• _Exercise_
What you give back should match the listing word for word.

• _Provided data_
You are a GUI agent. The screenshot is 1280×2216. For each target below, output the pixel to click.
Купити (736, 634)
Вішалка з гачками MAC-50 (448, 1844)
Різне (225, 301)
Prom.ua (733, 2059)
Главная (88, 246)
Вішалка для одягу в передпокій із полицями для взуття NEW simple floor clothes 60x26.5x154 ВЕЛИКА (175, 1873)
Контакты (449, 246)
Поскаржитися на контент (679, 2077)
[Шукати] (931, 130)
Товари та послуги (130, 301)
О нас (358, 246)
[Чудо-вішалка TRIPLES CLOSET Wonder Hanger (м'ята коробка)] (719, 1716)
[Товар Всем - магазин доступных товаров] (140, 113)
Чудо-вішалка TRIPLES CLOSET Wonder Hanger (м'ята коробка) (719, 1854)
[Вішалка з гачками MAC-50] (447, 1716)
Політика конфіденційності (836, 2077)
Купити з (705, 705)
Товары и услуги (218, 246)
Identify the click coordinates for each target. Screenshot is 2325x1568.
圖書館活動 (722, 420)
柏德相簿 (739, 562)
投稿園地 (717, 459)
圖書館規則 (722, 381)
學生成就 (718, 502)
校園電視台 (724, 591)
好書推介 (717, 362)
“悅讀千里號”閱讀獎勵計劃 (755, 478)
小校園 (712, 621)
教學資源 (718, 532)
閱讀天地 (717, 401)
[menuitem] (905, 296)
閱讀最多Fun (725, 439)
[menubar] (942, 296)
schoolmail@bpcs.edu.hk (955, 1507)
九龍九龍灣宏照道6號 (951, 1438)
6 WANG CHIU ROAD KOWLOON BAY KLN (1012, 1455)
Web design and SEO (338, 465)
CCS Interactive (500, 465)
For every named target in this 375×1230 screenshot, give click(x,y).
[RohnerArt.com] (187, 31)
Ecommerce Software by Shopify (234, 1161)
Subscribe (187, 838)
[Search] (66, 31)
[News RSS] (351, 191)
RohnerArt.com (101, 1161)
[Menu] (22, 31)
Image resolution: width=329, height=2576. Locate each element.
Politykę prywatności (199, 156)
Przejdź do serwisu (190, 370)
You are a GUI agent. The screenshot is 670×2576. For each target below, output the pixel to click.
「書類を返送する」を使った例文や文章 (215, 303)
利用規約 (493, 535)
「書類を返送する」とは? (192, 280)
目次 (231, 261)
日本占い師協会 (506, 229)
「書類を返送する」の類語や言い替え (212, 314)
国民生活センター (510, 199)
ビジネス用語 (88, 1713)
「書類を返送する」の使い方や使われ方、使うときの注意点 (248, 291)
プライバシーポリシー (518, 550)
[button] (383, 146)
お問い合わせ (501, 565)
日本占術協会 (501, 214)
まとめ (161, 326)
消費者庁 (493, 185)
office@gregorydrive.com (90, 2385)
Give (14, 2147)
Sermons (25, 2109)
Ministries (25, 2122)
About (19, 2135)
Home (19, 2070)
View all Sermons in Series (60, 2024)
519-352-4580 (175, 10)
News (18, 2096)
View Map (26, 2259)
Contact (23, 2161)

• _Exercise response_
You are a GUI agent. The screenshot is 1280×2216. For each target below, output the pixel to click.
Купити (736, 634)
Вішалка з гачками MAC-50 (448, 1844)
Різне (225, 301)
Prom.ua (733, 2059)
Главная (88, 246)
Вішалка для одягу в передпокій із полицями для взуття NEW simple floor clothes 60x26.5x154 ВЕЛИКА (175, 1873)
Контакты (449, 246)
Поскаржитися на контент (679, 2077)
[Шукати] (931, 130)
Товари та послуги (130, 301)
О нас (358, 246)
[Чудо-вішалка TRIPLES CLOSET Wonder Hanger (м'ята коробка)] (719, 1716)
[Товар Всем - магазин доступных товаров] (140, 113)
Чудо-вішалка TRIPLES CLOSET Wonder Hanger (м'ята коробка) (719, 1854)
[Вішалка з гачками MAC-50] (447, 1716)
Політика конфіденційності (836, 2077)
Купити з (705, 705)
Товары и услуги (218, 246)
Identify the click coordinates for each target. Screenshot is 2325x1568.
圖書館活動 (722, 420)
柏德相簿 (739, 562)
投稿園地 (717, 459)
圖書館規則 (722, 381)
學生成就 (718, 502)
校園電視台 (724, 591)
好書推介 (717, 362)
“悅讀千里號”閱讀獎勵計劃 (755, 478)
小校園 (712, 621)
教學資源 (718, 532)
閱讀天地 (717, 401)
[menuitem] (905, 296)
閱讀最多Fun (725, 439)
[menubar] (942, 296)
schoolmail@bpcs.edu.hk (955, 1507)
九龍九龍灣宏照道6號 (951, 1438)
6 WANG CHIU ROAD KOWLOON BAY KLN (1012, 1455)
Web design and SEO (338, 465)
CCS Interactive (500, 465)
For every named target in this 375×1230 screenshot, give click(x,y).
[RohnerArt.com] (187, 31)
Ecommerce Software by Shopify (234, 1161)
Subscribe (187, 838)
[Search] (66, 31)
[News RSS] (351, 191)
RohnerArt.com (101, 1161)
[Menu] (22, 31)
Image resolution: width=329, height=2576. Locate each element.
Politykę prywatności (199, 156)
Przejdź do serwisu (190, 370)
You are a GUI agent. The screenshot is 670×2576. For each target below, output the pixel to click.
「書類を返送する」を使った例文や文章 (215, 303)
利用規約 (493, 535)
「書類を返送する」とは? (192, 280)
目次 (231, 261)
日本占い師協会 (506, 229)
「書類を返送する」の類語や言い替え (212, 314)
国民生活センター (510, 199)
ビジネス用語 (88, 1713)
「書類を返送する」の使い方や使われ方、使うときの注意点 (248, 291)
プライバシーポリシー (518, 550)
[button] (383, 146)
お問い合わせ (501, 565)
日本占術協会 (501, 214)
まとめ (161, 326)
消費者庁 (493, 185)
office@gregorydrive.com (90, 2385)
Give (14, 2147)
Sermons (25, 2109)
Ministries (25, 2122)
About (19, 2135)
Home (19, 2070)
View all Sermons in Series (60, 2024)
519-352-4580 (175, 10)
News (18, 2096)
View Map (26, 2259)
Contact (23, 2161)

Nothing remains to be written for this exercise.